::: Texto de leitura :::

Os dados já estavam lançados, de algum modo: o antigo refeitório dos frades do Mosteiro de Santa Cruz, um recinto de cerca de 500 m2 datado do século XVI, tinha sido transformado, na década de 1990, numa sala de exposições – a Sala da Cidade –, mas estava fechada e precisava de ser revitalizada. O lançamento de uma nova bienal de arte contemporânea foi visto como um bom pretexto para essa acção. Daí para um convite a Pedro Cabrita Reis foi um passo “fácil e evidente”, explica ao PÚBLICO Carlos Antunes, director artístico da bienal de Coimbra que este sábado abre nesta cidade classificada como património mundial.

“Pedro Cabrita Reis é um artista que trabalha o tempo numa perspectiva de continuidade, sem rupturas entre o passado e o presente. Nele não há diferença entre o ancestral e o contemporâneo, há continuidade no tempo. Além de que tem uma grande capacidade de reactivar materiais que poderão parecer obsoletos”.

Foi isso que Cabrita Reis fez com a velha Sala da Cidade, transformando-a, temporariamente, n’A Casa de Coimbra, uma das mais de vinte exposições-instalações-intervenções que fazem o programa da nova bienal, que se estende por 23 espaços diferentes da cidade – e que irá decorrer até 29 de Novembro.

Entrámos n’A Casa de Coimbra alguns dias antes da inauguração e vimo-nos bem dentro do mundo de Cabrita Reis: sob um tecto secular com uma grande abóbada derramando veios de recorte manuelino, e dentro de quatro paredes decoradas com os tradicionais azulejos azuis e brancos, a estrutura para uma galeria de exposições foi literalmente esventrada e transformada numa nova escultura labiríntica feita de placas de contraplacado em “ferida” exposta, e aberta às leituras mais diversas.

“Foi uma experiência muito gratificante; um trabalho brutalmente intenso, tanto do ponto de vista emocional como criativo”, explicou o artista ao PÚBLICO, por telefone, poucos dias antes de regressar a Coimbra para verificar in loco a iluminação final, e participar na “inauguração”.

:::

■ O que fazer
No texto sobre a bienal de Coimbra, transcreva o trecho desde "Foi isso que" até "leituras mais diversas.", inclusive, trocando "abóbada" por "cúpula".

::: Dados fornecidos :::

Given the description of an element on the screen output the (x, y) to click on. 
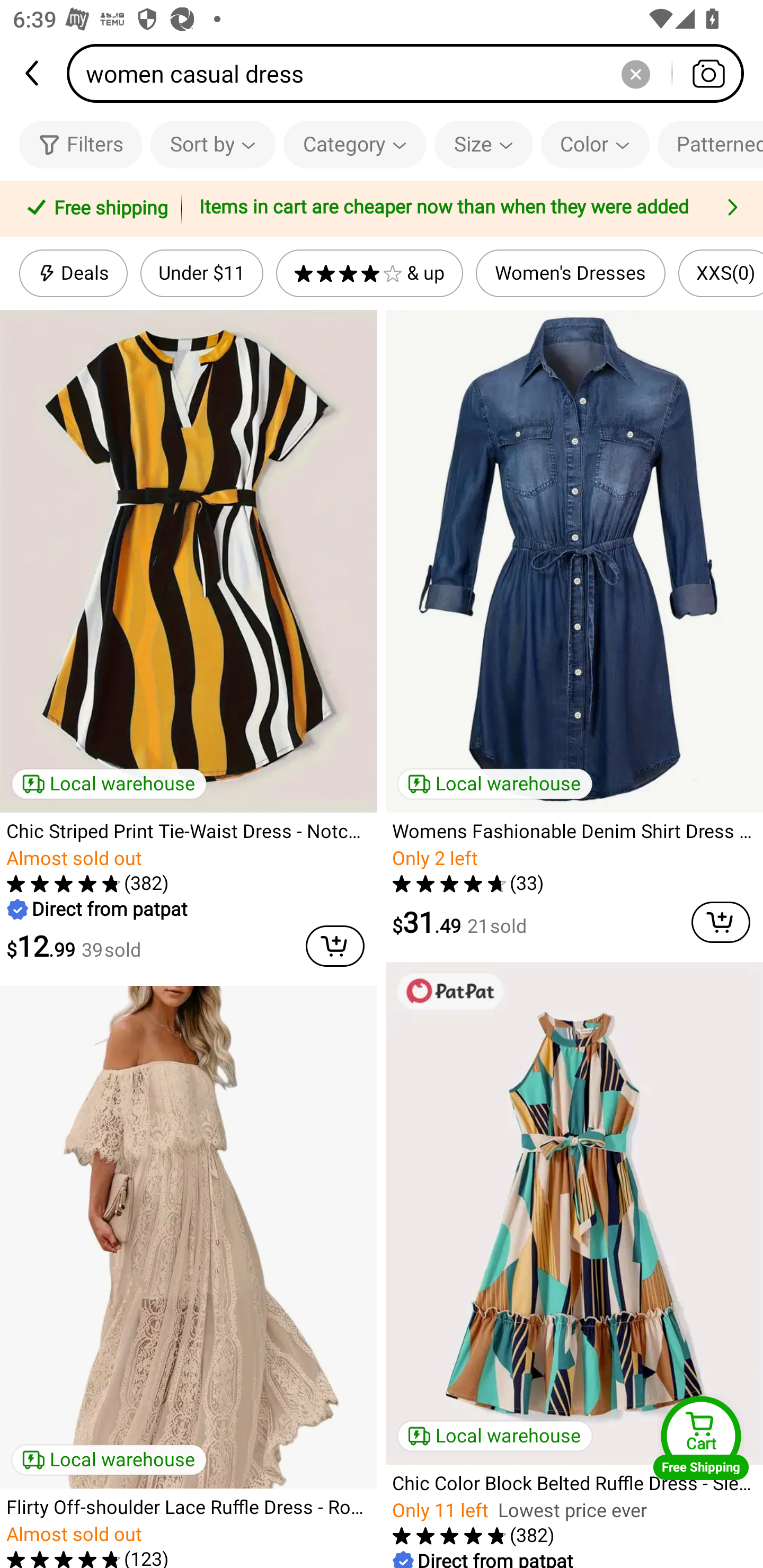
back (33, 72)
women casual dress (411, 73)
Delete search history (635, 73)
Search by photo (708, 73)
Filters (80, 143)
Sort by (212, 143)
Category (354, 143)
Size (483, 143)
Color (594, 143)
Patterned (710, 143)
 Free shipping (93, 208)
Deals (73, 273)
Under $11 (201, 273)
& up (369, 273)
Women's Dresses (570, 273)
XXS(0) (720, 273)
cart delete (720, 921)
cart delete (334, 946)
Cart Free Shipping Cart (701, 1437)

:::

■ Resposta
Foi isso que Cabrita Reis fez com a velha Sala da Cidade, transformando-a, temporariamente, n’A Casa de Coimbra, uma das mais de vinte exposições-instalações-intervenções que fazem o programa da nova bienal, que se estende por 23 espaços diferentes da cidade – e que irá decorrer até 29 de Novembro.

Entrámos n’A Casa de Coimbra alguns dias antes da inauguração e vimo-nos bem dentro do mundo de Cabrita Reis: sob um tecto secular com uma grande cúpula derramando veios de recorte manuelino, e dentro de quatro paredes decoradas com os tradicionais azulejos azuis e brancos, a estrutura para uma galeria de exposições foi literalmente esventrada e transformada numa nova escultura labiríntica feita de placas de contraplacado em “ferida” exposta, e aberta às leituras mais diversas.